> [INFORMATION]
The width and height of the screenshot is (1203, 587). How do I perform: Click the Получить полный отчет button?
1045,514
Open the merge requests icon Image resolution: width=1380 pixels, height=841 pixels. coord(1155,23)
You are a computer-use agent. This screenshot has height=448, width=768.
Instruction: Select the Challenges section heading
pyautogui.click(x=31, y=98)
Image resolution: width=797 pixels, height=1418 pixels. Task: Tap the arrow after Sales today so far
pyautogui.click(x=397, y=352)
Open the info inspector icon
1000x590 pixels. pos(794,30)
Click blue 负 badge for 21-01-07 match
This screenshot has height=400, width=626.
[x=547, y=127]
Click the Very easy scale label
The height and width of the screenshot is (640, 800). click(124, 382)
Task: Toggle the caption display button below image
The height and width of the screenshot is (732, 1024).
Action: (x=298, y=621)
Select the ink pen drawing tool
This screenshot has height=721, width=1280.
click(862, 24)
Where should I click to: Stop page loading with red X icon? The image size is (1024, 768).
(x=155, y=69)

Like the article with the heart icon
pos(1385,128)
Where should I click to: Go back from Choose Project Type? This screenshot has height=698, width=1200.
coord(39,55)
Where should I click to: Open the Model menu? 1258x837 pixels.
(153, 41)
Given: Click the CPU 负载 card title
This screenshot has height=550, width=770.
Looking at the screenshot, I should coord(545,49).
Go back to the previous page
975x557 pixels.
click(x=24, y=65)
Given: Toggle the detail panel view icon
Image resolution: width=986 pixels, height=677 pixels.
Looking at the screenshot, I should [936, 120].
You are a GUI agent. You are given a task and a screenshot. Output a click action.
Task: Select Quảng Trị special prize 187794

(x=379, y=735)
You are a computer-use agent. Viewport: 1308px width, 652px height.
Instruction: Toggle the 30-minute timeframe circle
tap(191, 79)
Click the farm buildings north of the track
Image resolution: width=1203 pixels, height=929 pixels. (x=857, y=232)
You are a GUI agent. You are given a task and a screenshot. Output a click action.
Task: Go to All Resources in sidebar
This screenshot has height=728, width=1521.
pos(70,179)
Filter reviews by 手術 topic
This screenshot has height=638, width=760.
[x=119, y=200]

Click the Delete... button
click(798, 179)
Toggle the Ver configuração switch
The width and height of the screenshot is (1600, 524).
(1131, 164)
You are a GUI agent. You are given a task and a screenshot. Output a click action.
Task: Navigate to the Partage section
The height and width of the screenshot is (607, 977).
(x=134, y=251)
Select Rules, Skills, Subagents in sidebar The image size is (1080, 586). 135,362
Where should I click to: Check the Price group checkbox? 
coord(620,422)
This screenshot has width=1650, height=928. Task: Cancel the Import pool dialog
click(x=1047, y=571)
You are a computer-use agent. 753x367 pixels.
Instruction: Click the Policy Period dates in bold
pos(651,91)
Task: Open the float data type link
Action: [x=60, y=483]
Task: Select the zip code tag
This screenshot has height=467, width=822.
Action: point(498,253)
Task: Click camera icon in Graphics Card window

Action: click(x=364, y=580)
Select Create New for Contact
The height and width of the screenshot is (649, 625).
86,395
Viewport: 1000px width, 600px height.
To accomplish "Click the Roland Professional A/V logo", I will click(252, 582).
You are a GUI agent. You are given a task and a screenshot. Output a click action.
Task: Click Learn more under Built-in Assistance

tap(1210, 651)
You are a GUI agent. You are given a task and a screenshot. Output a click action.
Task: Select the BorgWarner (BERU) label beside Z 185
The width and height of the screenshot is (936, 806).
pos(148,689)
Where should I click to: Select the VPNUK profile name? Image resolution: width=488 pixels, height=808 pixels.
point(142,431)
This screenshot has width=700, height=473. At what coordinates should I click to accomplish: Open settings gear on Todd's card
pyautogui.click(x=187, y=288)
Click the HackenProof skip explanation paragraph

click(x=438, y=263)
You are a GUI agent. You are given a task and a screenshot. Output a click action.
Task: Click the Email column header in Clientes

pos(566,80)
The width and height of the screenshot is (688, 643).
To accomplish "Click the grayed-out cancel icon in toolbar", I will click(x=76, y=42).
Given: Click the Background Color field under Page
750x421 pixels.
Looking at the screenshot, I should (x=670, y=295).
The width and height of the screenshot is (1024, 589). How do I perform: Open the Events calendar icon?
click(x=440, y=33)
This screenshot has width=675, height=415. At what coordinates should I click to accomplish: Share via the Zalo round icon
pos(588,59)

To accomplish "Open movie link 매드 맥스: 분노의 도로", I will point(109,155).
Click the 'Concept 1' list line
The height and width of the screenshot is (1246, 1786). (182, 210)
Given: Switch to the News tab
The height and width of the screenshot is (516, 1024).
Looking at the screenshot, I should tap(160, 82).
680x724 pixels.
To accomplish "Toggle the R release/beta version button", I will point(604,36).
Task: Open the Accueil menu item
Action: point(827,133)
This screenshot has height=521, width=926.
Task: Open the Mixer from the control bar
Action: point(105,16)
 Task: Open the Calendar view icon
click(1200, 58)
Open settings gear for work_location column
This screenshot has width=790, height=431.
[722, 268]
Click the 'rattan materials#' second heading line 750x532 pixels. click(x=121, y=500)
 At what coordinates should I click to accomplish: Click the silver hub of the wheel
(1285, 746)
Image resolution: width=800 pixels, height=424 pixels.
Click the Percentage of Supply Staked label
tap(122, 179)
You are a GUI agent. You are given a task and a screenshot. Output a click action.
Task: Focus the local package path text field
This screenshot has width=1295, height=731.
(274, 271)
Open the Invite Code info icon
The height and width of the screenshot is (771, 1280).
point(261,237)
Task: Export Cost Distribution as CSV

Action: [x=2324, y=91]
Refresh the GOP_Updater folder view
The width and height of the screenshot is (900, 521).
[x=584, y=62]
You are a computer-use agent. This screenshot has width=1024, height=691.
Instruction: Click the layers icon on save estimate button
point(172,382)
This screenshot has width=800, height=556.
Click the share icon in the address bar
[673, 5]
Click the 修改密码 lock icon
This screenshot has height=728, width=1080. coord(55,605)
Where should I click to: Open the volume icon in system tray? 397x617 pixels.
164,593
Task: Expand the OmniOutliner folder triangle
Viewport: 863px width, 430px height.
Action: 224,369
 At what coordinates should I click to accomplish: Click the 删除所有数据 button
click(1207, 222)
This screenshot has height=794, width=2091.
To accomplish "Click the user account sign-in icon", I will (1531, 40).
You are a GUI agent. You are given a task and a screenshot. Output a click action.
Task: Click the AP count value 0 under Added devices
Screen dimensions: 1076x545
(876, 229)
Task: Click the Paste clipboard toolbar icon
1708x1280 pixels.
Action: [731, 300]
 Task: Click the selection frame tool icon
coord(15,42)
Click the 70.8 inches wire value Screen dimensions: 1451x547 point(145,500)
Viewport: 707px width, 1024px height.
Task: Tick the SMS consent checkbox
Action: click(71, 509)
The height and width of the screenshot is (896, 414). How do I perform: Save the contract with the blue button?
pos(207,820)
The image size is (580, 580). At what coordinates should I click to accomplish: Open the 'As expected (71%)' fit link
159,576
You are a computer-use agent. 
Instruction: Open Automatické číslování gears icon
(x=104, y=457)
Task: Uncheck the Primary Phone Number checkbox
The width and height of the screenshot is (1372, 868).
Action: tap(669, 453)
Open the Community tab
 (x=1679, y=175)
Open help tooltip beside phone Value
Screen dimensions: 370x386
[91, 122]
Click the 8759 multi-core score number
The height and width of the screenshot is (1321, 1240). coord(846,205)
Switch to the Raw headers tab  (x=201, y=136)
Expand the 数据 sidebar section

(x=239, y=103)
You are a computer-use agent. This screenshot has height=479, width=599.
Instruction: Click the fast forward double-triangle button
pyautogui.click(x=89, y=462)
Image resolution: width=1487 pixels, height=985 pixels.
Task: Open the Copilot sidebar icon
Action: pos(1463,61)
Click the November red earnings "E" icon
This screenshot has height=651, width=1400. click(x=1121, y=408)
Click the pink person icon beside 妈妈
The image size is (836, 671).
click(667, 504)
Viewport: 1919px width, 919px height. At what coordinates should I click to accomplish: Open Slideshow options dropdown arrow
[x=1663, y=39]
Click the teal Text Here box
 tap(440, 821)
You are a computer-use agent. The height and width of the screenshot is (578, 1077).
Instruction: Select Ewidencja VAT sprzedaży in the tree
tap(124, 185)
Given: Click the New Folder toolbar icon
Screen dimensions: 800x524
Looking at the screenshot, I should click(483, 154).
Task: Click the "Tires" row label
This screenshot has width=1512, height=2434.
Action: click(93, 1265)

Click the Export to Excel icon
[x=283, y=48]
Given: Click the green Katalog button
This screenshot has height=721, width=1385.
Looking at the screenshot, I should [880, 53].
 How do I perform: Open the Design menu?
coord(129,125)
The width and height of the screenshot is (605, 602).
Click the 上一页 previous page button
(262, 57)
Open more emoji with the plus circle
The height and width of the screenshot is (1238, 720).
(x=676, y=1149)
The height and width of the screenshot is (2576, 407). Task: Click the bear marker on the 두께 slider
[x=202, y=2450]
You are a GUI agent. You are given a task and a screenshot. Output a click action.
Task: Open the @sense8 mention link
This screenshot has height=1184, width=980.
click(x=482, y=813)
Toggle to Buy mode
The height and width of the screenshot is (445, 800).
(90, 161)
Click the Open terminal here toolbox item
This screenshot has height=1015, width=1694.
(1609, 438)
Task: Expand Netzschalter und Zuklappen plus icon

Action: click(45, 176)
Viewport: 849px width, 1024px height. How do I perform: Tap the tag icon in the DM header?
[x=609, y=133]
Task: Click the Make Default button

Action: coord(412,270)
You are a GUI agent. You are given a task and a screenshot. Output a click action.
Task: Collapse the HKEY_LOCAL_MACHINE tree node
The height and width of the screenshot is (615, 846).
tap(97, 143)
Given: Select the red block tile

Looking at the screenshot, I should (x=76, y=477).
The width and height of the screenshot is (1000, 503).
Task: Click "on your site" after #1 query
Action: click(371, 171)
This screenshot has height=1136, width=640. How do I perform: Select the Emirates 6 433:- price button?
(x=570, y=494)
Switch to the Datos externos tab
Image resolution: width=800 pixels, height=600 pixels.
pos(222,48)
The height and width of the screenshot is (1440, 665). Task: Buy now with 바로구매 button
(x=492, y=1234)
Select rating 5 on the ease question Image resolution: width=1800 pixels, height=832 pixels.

> [TO DO]
In the entries above, find each line that includes the string "toolbar" and copy it.

> [PROBLEM SOLUTION]
To accomplish "Click the grayed-out cancel icon in toolbar", I will click(x=76, y=42).
Task: Click the Paste clipboard toolbar icon
Given: Click the New Folder toolbar icon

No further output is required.